In my opinion,
the recent news reports about tigers attacking human beings tell us as much about human
stupidity as they tell us about the dangerous nature of tigers.The most
prominent of these stories, the mauling of magician and animal trainer Roy Horn by a white tiger
during a show at the Mirage Casino Hotal in Las Vegas, clearly shows how dangerous it is for
humans to play around with tigers. Horn, despite an attack-free history of over 5,000
public performances with tigers and lions, was suddenly and without warning attacked by the
animal, who bit down on the entertainer's head and neck and carried him away like newly
captured prey. After two emergency surgeries during the first twelve hours after the attack,
Horn had suffered massive blood loss, extensive traumatic injuries to his head and neck, and a
stroke brought on by the shock of the attack. Forty-eight hours after the attack Horn was still in
the hospital unable to speak and could only wiggle his fingers and move his toes a little.
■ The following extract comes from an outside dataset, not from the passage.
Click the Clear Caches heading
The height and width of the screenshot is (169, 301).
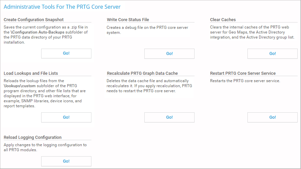(223, 20)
While Horn's story really dramatizes how dangerous tigers can be, what the
other tiger attack stories seem to illustrate even better is just how stupidly human beings can
behave. An account on news.com.au, for example, tells us that one day last week
an American soldier in Baghdad who was "drunk on beer" while at the Baghdad Zoo unwisely
reached through the bars of a cage to feed a tiger a treat and got his arm severely mauled.
Another story a few days later on that same website recounts how a worker in a zoo in
Queensland, Australia, carelessly startled a two-year-old Bengal tiger who was being led through
a dark passageway between two public display areas. The startled tiger atttacked, and the zoo
worker required quite a few stitches to close the wounds to his legs. And the most recent tiger
attack story, as reported at www.japantoday.com, tells us about a resident of Harlem in
New York City who was bitten by the 150-pound young tiger he was keeping in his apartment
along with a three-foot long alligator. Of course it's true that tigers are
dangerous, but the stories I have seen lately seem to me to indicate that most people who have
gotten hurt have been pretty much victims of their own stupidity.